The rally follows the close Friday vote where the machinists union narrowly approved an eight-year contract extension with Boeing to win the 777X plane by 51 percent.
Boeing's first offer was rejected by a margin of two-to-one, or 67%, back on November 13. It's believed as many as 5,000 machinists did not vote on that offer.
Boeing's second offer was forced to a vote by the Machinists' international office in Washington, D.C., over the objections of local leaders of Machinists District 751. That vote was held on January 3 and the union says 7,700 members did not vote.
The concern is that many machinists were still on vacation. Boeing schedules vacation from Christmas Eve through New Year's Day. This year, many Boeing employees took the Thursday and Friday after New Year's Day off as well.
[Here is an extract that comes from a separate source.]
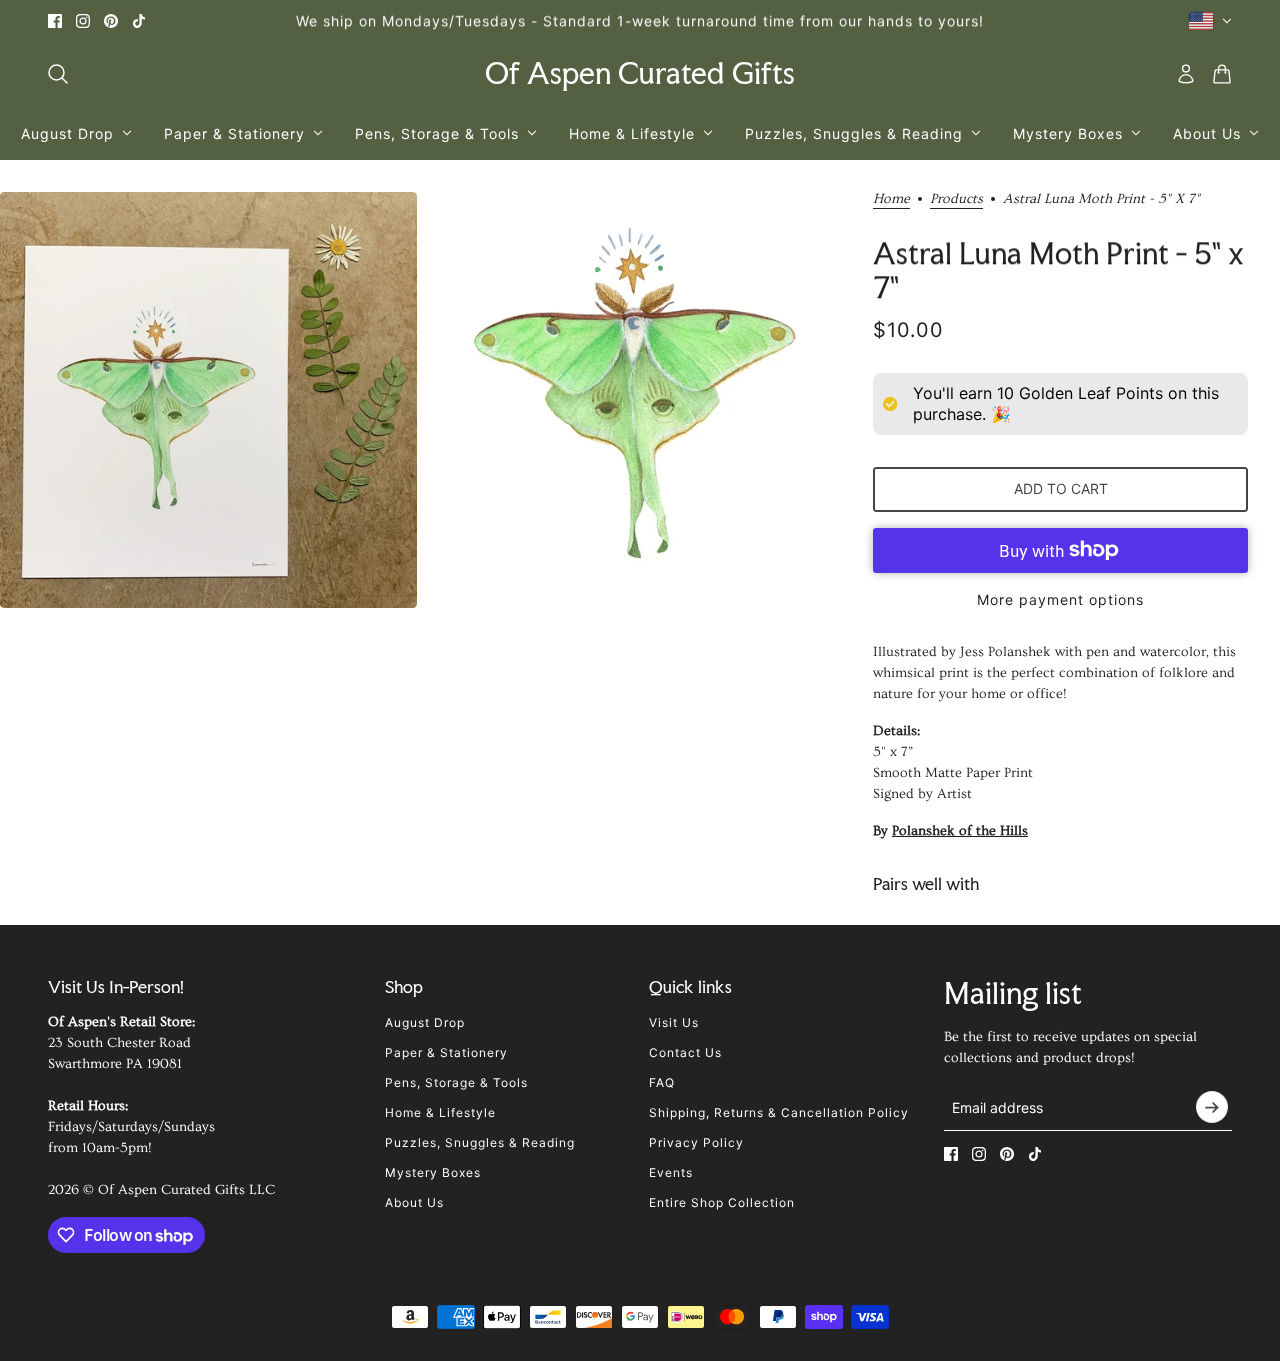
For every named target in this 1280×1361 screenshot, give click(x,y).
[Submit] (1212, 1107)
Some 31,600 machinists are eligible to vote, and some 23,900 did, according to the union. That works out to 75 percent turnout. But with just a 600 vote margin of victory for those saying yes to the contract, some machinists say there was just too many people who did not vote to consider the vote fair.
The case has the attention of the National Labor Relations Board office in Seattle. The regional attorney Anne Pomerantz says the phones have been ringing and her office has received a steady stream of calls from unhappy machinists who want the vote to be investigated and overturned. It appears at least two cases have already been filed questioning the timing of the vote and the level of participation.
But a re vote, or even a recount is considered a long shot. The NLRB says it will take about 12 weeks to complete an investigation before deciding if a case has enough merit to move forward. That's effectively three months. By the end of this month, Machinists should receive the $10,000 signing bonus offered in the contract extension, that's expected to further lock in the deal.
But a months long NLRB investigation could leave a legal cloud over the vote as Boeing promises to move quickly forward on its development of the 777X and related factories in Puget Sound, including a huge brand new 777X composite wing plant.
While a close vote was expected, a statement by Boeing Commercial Airplanes CEO Ray Conner following the vote did not equivocate. Under the terms of the eight-year contract extension, the 777X and its composite wing will be built in t he Puget Sound area by Boeing employees represented by the IAM.. This work includes fuselage build, final assembly and major components fabrication such as interiors and wires.